# EXERCISE BRIEF:
Output the lines of the listing from the line containing "The height and" to the line containing "[x=786, y=381]", both included, as a JSON list of strings with one string per line and blank lines omitted.

# ENTRIES PROVIDED:
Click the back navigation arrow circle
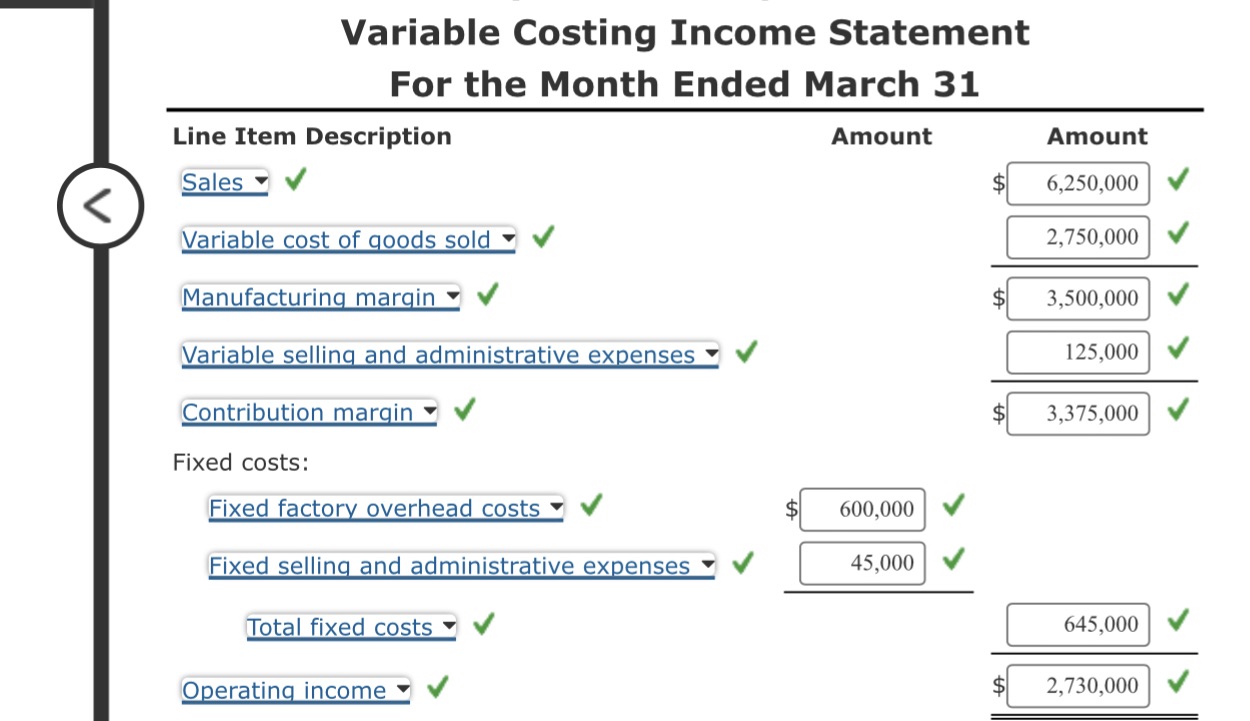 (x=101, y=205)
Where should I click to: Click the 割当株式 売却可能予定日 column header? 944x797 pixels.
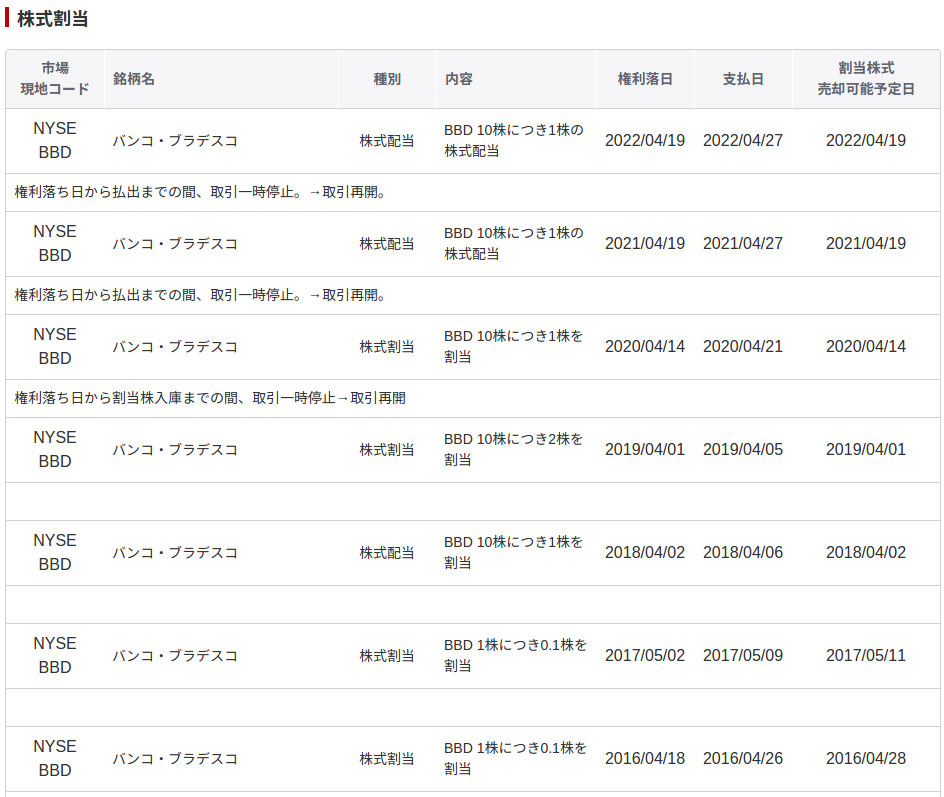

==

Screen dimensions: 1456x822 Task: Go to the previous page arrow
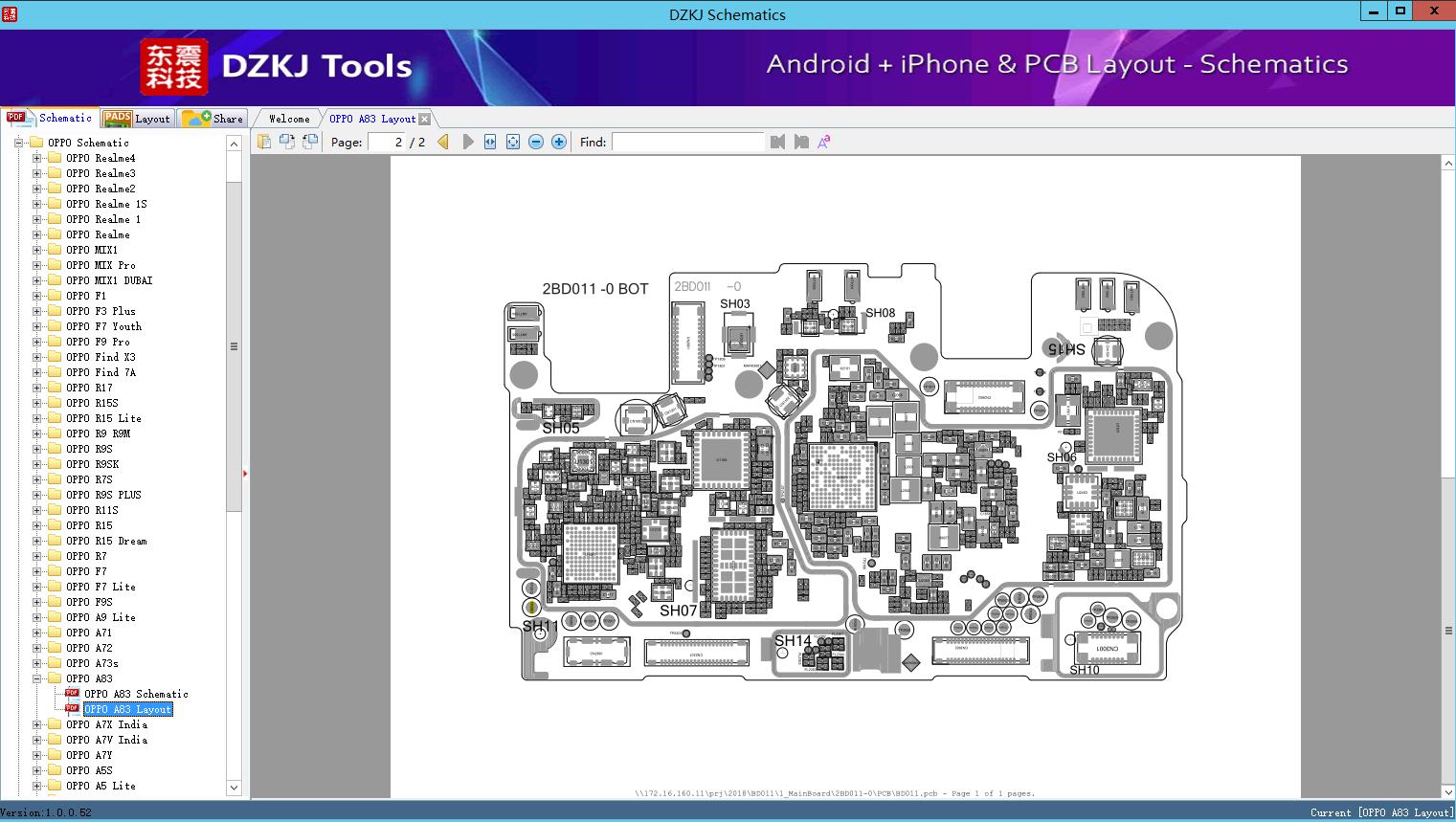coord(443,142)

--

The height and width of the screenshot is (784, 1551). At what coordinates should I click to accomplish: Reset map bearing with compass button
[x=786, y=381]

# TASK OUTPUT:
[
  "The height and width of the screenshot is (784, 1551). At what coordinates should I click to accomplish: Reset map bearing with compass button",
  "[x=786, y=381]"
]